Two children, ages 2 years and 2 months, presenting with acute hemiparesis and focal seizures as the initial manifestations of human immunodeficiency virus (HIV) infection are reported from Ramathibodi Hospital, Mahidol University, Bangkok, Thailand. CT in the 2-year-old with hemiparesis showed acute infarction of the right thalamus and internal capsule, and old infarction with bilateral basal ganglia calcification and cerebral atrophy. MRI revealed narrowing of the right middle cerebral artery. The 2-month-old infant with a one week history of multiple focal seizures and impaired consciousness was jaundiced, and the CT revealed hemorrhagic infarction of the right cerebral hemisphere, with acute intraparenchymal bleeding. MRI showed narrowing and irregularity of the right middle cerebral and internal carotid arteries. HIV infection was documented only after the onset of acute neurologic manifestations. Neither coagulopathy nor other cause of stroke was identified. Tests for opportunistic infections were negative. [1]

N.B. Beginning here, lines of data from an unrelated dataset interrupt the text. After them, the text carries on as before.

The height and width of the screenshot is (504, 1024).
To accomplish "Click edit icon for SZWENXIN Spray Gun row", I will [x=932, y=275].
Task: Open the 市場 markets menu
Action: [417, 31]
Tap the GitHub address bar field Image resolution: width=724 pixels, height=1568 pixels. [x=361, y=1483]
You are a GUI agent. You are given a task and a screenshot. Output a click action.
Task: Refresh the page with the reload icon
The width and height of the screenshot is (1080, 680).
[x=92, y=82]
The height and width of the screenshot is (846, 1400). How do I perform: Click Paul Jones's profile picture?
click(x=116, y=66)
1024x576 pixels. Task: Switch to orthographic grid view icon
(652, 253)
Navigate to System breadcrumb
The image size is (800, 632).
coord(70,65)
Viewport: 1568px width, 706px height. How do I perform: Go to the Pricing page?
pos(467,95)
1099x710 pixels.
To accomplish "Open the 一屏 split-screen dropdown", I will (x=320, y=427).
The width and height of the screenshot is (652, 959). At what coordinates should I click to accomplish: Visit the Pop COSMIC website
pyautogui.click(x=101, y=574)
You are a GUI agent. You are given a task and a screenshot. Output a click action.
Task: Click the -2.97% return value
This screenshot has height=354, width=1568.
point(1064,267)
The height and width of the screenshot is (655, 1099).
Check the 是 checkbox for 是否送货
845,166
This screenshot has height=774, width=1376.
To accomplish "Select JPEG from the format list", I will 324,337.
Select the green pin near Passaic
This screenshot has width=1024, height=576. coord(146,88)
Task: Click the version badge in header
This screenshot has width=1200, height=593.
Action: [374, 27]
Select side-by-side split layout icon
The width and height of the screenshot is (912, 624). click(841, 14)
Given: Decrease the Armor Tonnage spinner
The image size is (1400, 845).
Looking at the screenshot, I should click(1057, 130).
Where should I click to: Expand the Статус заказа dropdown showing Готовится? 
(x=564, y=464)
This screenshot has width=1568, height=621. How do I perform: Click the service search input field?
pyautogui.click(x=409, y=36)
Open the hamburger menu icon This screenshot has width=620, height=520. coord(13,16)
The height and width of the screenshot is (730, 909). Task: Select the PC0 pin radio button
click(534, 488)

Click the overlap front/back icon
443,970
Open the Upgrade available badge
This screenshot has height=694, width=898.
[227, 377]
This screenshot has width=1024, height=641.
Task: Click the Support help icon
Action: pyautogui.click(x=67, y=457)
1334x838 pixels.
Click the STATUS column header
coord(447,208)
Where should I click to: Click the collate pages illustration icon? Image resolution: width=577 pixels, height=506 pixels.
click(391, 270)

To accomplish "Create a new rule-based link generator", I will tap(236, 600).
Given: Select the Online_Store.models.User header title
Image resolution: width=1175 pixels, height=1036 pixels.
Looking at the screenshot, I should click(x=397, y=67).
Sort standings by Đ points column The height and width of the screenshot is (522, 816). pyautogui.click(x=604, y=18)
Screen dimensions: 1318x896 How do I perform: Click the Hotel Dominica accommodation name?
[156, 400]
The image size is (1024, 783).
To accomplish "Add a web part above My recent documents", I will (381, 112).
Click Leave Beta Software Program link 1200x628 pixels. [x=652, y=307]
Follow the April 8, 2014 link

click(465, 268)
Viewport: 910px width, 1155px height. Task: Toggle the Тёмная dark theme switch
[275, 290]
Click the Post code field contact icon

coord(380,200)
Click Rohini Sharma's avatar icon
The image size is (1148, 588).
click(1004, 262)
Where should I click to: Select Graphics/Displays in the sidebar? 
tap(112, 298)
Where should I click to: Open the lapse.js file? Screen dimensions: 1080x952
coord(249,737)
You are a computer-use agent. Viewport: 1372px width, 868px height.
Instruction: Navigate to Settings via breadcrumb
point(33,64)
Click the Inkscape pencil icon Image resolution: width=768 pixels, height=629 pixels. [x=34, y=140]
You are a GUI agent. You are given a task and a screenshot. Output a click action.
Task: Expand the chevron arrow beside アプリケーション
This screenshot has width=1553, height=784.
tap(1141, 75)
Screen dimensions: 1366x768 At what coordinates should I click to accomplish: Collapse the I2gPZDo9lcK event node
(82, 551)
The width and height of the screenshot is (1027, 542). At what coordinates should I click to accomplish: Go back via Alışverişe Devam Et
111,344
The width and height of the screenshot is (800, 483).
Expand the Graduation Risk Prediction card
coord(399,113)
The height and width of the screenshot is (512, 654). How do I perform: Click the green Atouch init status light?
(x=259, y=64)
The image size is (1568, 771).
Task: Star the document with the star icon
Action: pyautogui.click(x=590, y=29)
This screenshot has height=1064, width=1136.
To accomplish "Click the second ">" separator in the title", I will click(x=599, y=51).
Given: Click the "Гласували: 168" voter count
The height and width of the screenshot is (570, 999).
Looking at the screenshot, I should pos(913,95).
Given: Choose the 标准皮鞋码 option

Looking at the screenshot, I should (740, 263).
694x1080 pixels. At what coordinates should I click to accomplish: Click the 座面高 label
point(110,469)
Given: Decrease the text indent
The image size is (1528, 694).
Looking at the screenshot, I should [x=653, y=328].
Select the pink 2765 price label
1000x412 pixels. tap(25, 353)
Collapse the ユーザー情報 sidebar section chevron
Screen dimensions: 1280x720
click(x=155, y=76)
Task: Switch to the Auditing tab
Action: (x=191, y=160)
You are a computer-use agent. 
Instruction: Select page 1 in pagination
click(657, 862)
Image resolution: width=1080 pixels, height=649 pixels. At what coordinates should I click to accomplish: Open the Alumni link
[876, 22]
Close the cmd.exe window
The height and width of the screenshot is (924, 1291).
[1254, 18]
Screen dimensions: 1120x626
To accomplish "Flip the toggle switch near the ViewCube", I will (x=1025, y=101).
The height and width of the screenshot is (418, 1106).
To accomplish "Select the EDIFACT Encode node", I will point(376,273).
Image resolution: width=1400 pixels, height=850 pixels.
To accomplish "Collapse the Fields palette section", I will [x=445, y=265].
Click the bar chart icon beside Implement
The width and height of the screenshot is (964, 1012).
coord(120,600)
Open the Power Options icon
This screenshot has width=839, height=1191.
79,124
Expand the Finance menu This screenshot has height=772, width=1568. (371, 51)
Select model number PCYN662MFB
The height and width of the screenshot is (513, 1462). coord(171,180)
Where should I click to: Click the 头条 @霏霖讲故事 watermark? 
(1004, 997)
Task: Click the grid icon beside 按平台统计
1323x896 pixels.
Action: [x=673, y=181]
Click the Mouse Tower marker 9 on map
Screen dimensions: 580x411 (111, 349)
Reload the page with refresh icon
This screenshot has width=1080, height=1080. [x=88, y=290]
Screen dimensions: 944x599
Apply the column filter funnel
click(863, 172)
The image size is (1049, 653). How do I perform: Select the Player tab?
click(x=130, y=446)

My colleague, Dr Leon Epstein, Head of the Division of Neurology, Children’s Memorial Hospital, Chicago, has written extensively on the neurologic manifestations of HIV infection in children [2], (and other subsequent publications). A progressive encephalopathy is reported most commonly. In his experience, seizures are not a prominent symptom of HIV infection, and opportunistic infections, including measles, must be excluded as possible alternative causes of neurologic manifestations.
In a study reviewed in Ped Neur Briefs (June 1998; 12:44), Cooper ER et al. report encephalopathy in 21% of 128 HIV-perinatally infected children, with a mortality of 41%. Failure to gain weight predated the onset of encephalopathy in infected infants. A high viral load during infancy, failure to thrive, and early signs of hepatomegaly and lymphadenopathy are risk factors for HIV encephalopathy. The 2-month-old infant in the Bangkok study had a low birth weight and hepato-splenomegaly, while the 2-year-old was reported to have a normal development up to the onset of stroke.